“Fine.” I get in and I stab the lobby button a few times.Stab stab stab.

“The doors don’t shut faster when you do that,” he says.

“Shows what you know.” I stab it again. The doors shut. “See?”

He rolls his eyes. And we’re alone.

The air between us is thick and heavy.

He turns to me, gaze serious. “We’ll whip out the check at the fabrication facility.

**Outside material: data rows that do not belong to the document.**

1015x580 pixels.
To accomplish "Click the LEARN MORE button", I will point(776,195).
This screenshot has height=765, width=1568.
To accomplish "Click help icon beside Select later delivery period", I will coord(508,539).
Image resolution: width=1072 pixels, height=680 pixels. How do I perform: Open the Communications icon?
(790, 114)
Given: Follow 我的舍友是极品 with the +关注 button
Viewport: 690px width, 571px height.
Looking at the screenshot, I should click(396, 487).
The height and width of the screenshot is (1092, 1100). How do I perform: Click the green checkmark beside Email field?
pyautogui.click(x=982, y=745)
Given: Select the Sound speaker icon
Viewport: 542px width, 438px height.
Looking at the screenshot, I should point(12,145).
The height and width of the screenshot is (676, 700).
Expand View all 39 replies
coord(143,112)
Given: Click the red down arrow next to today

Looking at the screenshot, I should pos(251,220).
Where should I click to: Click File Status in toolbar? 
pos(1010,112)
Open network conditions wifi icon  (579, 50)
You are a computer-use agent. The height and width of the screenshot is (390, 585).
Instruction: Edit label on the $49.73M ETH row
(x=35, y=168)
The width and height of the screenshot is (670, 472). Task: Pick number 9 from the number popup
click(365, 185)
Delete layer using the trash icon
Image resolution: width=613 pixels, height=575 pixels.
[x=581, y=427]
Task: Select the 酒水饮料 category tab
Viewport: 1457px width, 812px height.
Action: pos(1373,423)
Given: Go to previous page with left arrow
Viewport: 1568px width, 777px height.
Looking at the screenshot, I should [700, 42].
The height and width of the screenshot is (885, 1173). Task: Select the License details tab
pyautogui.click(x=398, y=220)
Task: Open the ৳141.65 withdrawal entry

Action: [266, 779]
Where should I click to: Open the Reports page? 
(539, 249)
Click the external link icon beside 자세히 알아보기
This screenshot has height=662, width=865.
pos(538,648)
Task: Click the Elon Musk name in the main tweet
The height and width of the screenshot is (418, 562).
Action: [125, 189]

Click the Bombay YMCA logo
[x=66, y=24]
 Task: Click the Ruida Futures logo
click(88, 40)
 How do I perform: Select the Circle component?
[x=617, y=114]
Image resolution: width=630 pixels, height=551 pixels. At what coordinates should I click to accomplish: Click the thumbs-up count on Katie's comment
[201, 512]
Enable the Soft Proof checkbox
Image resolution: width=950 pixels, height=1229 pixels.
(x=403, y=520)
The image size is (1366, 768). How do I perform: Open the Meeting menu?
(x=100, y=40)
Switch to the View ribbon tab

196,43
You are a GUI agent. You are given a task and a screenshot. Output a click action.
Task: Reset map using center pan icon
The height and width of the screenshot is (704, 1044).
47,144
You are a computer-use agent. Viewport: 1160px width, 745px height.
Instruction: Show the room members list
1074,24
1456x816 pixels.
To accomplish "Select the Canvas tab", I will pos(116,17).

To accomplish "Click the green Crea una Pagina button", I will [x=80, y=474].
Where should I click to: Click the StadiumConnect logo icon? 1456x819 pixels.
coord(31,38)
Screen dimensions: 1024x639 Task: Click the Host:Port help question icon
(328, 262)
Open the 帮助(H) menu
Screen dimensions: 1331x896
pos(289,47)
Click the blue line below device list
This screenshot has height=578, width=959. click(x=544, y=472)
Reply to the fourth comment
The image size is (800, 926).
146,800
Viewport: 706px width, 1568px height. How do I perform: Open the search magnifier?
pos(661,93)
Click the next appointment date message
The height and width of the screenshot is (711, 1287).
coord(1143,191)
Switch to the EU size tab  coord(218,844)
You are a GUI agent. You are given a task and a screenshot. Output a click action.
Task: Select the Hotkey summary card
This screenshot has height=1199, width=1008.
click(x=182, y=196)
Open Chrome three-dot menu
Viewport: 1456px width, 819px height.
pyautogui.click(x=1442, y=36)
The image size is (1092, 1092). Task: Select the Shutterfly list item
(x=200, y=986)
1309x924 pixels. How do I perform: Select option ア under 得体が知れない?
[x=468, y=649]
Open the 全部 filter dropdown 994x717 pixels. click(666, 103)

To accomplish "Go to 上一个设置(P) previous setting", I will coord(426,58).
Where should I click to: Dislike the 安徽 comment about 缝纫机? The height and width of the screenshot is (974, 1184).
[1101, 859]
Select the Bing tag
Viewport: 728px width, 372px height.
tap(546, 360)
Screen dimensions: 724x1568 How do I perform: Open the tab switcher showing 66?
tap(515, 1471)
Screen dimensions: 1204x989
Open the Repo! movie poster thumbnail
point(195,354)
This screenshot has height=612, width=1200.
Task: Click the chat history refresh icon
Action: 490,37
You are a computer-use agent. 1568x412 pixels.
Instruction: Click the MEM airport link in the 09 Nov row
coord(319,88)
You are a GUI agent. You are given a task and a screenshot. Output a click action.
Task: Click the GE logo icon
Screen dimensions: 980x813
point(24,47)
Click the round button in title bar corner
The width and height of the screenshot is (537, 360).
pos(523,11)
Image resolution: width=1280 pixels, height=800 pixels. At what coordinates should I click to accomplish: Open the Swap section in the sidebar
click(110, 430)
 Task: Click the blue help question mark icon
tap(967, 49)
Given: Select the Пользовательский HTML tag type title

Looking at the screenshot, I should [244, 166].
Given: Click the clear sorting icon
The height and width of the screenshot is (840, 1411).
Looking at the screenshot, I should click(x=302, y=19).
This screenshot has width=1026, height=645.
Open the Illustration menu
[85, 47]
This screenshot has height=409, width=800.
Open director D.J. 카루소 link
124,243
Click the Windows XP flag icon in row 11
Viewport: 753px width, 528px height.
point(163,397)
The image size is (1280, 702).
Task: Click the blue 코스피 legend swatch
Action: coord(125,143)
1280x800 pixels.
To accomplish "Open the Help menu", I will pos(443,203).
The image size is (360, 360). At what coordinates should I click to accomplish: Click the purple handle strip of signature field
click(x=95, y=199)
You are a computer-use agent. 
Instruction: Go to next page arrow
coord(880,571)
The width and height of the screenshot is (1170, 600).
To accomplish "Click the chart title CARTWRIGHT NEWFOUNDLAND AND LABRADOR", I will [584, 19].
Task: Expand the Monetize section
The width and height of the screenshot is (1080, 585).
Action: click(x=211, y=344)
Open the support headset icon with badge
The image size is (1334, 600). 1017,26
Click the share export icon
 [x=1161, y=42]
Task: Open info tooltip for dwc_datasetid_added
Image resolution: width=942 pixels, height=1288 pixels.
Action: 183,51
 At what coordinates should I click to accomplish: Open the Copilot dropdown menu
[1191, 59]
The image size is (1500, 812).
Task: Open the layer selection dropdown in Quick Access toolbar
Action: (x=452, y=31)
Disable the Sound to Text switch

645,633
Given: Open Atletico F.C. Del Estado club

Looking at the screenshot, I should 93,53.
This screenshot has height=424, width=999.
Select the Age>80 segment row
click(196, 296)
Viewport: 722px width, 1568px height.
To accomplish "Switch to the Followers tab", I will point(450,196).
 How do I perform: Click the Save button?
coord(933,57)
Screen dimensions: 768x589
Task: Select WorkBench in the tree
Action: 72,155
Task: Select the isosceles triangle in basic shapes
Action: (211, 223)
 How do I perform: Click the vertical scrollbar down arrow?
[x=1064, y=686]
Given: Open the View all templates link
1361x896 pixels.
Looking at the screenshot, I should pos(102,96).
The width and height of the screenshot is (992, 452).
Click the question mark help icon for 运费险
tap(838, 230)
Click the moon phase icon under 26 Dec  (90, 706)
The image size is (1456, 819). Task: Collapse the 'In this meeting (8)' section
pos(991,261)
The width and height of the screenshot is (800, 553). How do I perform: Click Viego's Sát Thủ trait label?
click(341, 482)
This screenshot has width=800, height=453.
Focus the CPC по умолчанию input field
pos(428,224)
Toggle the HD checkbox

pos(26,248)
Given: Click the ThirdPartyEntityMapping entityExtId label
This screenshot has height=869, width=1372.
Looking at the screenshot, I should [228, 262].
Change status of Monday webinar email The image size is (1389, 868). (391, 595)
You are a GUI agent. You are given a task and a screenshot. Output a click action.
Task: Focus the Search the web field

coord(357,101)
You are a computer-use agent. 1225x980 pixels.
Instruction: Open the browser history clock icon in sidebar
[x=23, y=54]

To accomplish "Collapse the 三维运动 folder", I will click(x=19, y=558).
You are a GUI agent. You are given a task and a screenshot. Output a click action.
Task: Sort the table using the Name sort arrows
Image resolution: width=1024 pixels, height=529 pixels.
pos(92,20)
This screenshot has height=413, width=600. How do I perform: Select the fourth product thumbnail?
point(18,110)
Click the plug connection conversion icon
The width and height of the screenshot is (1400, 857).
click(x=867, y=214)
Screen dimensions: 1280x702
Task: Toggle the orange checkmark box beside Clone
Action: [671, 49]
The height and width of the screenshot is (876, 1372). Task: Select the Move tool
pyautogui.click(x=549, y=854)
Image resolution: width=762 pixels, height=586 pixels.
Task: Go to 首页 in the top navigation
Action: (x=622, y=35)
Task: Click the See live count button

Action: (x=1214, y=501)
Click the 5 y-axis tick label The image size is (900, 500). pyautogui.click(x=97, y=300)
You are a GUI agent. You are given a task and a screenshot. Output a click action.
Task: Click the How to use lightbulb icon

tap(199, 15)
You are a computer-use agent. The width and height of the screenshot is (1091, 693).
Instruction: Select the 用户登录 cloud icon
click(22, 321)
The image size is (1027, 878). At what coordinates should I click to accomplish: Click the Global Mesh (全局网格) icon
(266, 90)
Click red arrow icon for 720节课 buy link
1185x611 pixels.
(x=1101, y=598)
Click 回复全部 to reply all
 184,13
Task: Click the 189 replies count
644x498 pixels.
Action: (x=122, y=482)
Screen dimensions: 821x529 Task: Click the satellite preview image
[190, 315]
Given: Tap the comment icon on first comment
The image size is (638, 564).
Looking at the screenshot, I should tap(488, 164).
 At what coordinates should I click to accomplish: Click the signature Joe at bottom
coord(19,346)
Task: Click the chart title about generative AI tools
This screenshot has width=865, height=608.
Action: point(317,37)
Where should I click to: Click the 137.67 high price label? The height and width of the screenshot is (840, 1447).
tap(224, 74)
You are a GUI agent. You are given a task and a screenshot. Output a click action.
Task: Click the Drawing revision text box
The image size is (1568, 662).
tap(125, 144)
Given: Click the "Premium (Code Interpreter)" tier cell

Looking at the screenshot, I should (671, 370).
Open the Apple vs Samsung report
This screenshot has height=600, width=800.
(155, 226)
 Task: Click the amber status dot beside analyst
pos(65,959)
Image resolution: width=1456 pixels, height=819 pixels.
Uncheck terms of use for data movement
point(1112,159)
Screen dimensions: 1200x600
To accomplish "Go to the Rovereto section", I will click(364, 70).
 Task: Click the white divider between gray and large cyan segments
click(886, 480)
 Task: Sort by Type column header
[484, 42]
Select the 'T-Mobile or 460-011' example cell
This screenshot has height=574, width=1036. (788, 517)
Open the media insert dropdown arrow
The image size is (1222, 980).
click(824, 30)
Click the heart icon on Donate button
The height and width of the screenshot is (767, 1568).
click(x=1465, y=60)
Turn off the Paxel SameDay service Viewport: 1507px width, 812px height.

It’ll be good for you to see some of the operations beyond the office.”

I nod.

Just then the doors open and two women come barreling in with a giant cart. “Oh, Mr. Locke!” the older one says. “We can take the next.”

“Come on, there’s room.” He rests his fingers on my elbow and guides me back to the corner in order to make room for the huge cart. It’s just a light pressure, fingertips to elbow, but the sizzle burns clear through me.

His eyes rivet to mine. Did he feel it, too? He removes his hand, and I think he did feel it, but no, he’s helping to adjust the cart.

“Thank you,” the other woman says, with a gaze of enchantment.

Henry nods and grabs the bar at the back of the elevator.

The thing stops again and a woman and two small boys get on.

I set my own hand on the bar back there, right near his. His suit sleeve grazes my bare arm. My body hums with his nearness, with the tickle of fine fabric.

“We’ve got the Prime-Valu people on four,” the one woman says, unaware of the strange combustion in our corner. “That room projector bulb issue, but just to be safe…” She seems to wait for his blessing.

He smiles his dazzling smile, the one Carly showed me in pictures, pleased with his minion. “Excellent call.”

The women rattle off some corporate jargon. It’s clear that they just really want him to see they’re doing a good job. Everybody loves Henry, magical CEO of the world.

I fix on the projector cord, neatly wound up at the side of the cart, trying not to feel him so keenly.

Latrisha, my furniture maker friend, once said that living, growing trees extend beyond the actual physical space they take up. Standing next to Henry, I think that it’s true of people, too.

It’s not just the body heat of him; his shining power seems to take over the little space. Maybe that’s what won him that hot bachelor award, that the space around him seems to crackle with power. Even the elevator is all about Henry.

I should inch away, but the giant cart is taking up ninety percent of the space. And anyway, he’d assume it was because of him. Like I’m overwhelmed with him or something.

It’s in the CEO job description if the CEO says it is. I make the rules.

So arrogant.

Around the twenty-fifth floor I’m wondering if it’s a smell thing—he has this vague masculine scent with manly notes of cinnamon and something musky. I breathe it in, letting it fill my nooks and crannies.

Maybe that’s what’s affecting me. Maybe he’s wearing some pheromone concoction. A zillion dollars an ounce, made from the tears of mighty lions.

He’s watching the numbers, so I turn my head slightly, in service of my scientific inquiry, breathing him in, telling myself he won’t notice. It’s cinnamon and musk and something oceany. Deep mysterious ocean with huge surges of waves.

I catch one of the boys studying me. “Are you smelling him?” the boy asks. “You were smelling him!”

“No, I wasn’t.”

“You turned your face to him and your nostrils went in and out. That means you were smelling him.”

I smile like I think he’s cute and then I give the rest of the women a baffled look.